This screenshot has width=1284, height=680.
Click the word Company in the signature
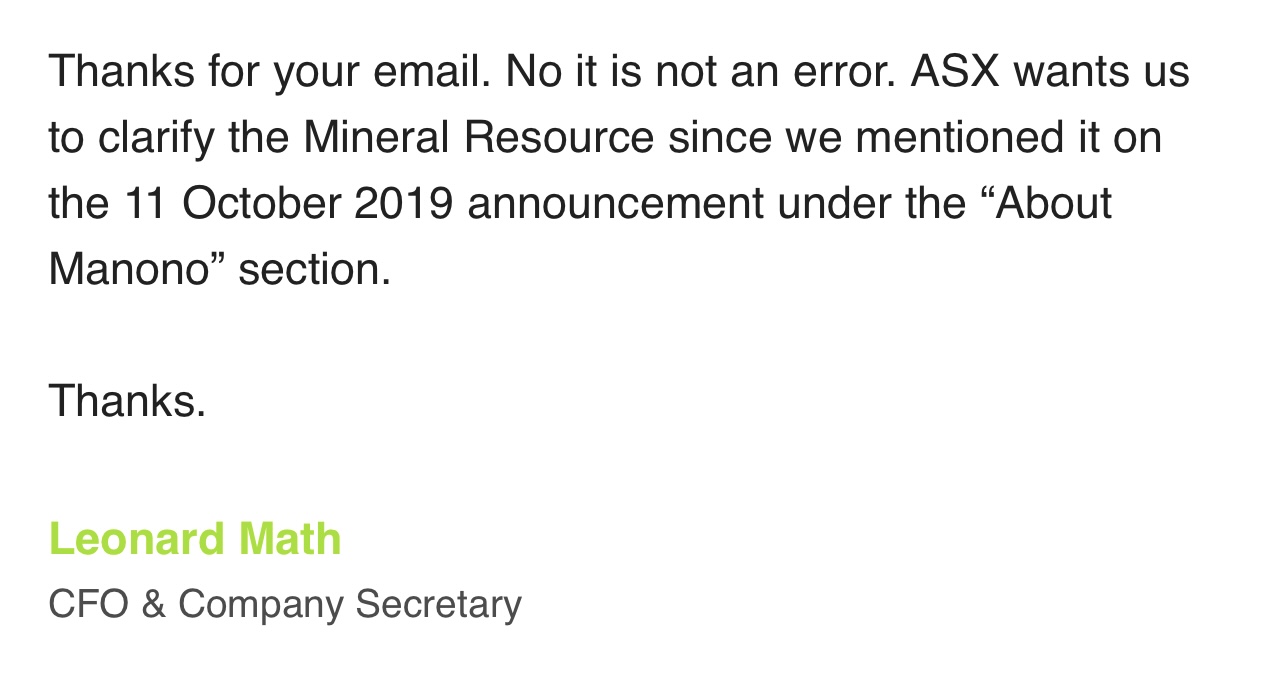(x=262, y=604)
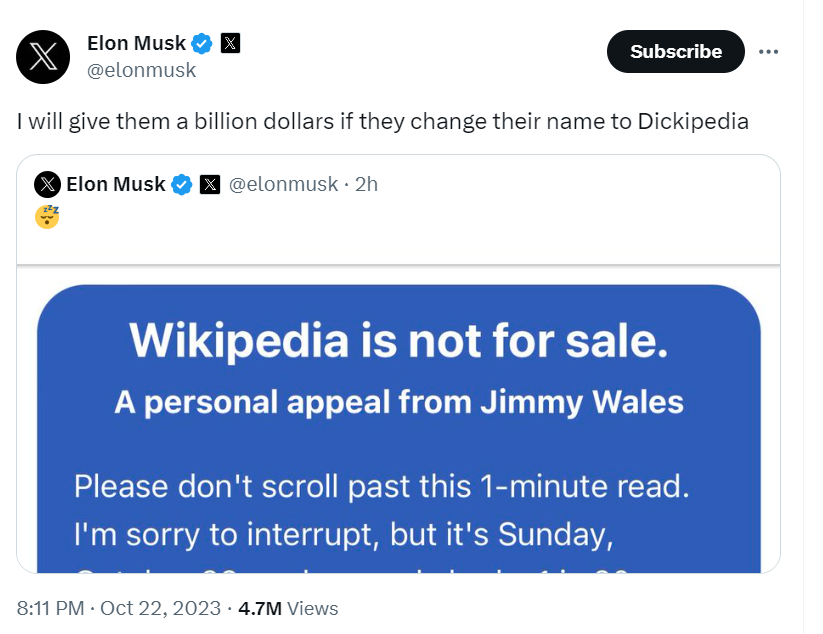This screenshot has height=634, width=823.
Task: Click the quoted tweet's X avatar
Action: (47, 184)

■ ■ ■ ■

Pictures stay out of the answer; the rest of the listing above is returned exactly.

This screenshot has width=1284, height=680.
Click the word Company in the signature
(x=262, y=604)
This screenshot has height=634, width=823.
Task: Click the quoted tweet's X avatar
Action: (47, 184)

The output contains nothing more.